As recently as December, the consensus among Fed committee members was that rates would end 2022 in a 0.75%-1.00% range. Now, it’s 1.75%-2.00%.

“That is a very large jump in expectations,” Capurso said.

And it implies that investors can expect the Fed to hike “at every remaining meeting this year”.

In addition, the Fed also expects annualised core inflation to finish the year at 4.1% — well up from its previous forecast of 2.3%.

It also now expects inflation to remain above its 2% minimum target through to the end of 2024.

“That would be a long four-year period of inflation above the FOMC’s 2%/yr target, and indicates the FOMC is ‘well behind the curve’,” Capurso said.

The net result is that rates may need to rise faster than the Fed currently expects, he said. And that’s a point worth keeping in mind for stock investors.

Instead of a 0.25% hike at every 2022 meeting, Capurso raised the prospect of two 50bp hikes this year as the pace of tightening accelerates.

Perception is reality

After a decade-plus where inflation in major Western economies went nowhere, the pandemic has finally got it moving.

Each month, annualised US inflation is consistently printing at 40-year highs.

In Capurso’s view, that’s feeding into another important data trend; as inflation rises, future inflation expectations among consumers are also rising.

“High inflation expectations can embed high inflation outcomes,” Capurso says.

The 40-year highs for inflation are worth noting (at least in a historical context), because the last time US inflation ran that hot, the Fed hiked rates to 20%.

There was a recession in 1981/82, followed by a 40-year structural rates downtrend (which has been great for stocks and property).

Broadly speaking, that downtrend may still be in play. For example, Capurso now forecasts upside to the Fed’s next hiking cycle north of 3% (still a fair way from 20%).

However, “the 1980s showed it was very costly to return inflation back to target when inflation expectations are high, because more policy tightening may be required”, Capurso said.

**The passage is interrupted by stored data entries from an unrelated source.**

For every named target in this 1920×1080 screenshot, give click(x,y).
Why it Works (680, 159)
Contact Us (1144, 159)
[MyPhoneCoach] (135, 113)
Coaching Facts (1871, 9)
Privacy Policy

So the complex by-play between inflation and economic growth is still in play.

For example, Capurso noted Powell said the US economy is “very strong, and can handle tighter policy monetary”.

The US unemployment rate is back under 4%, while Australia’s u/e rate just fell to a 14-year low of 4%.

After saying ‘2024 at the earliest’ for a rate hike all through last year, markets are now fully priced for the RBA to also start raising rates this year.

And while significantly lifting its inflation expectations, the US Fed also cut its forecast for economic growth in 2022 to 2.8% (down from 4%) due to the fallout from the Russia-Ukraine war.

That more stag-flationary outlook helps to illustrate the complex task facing policy makers and investors as the global economy navigates its way through conflict and higher inflation.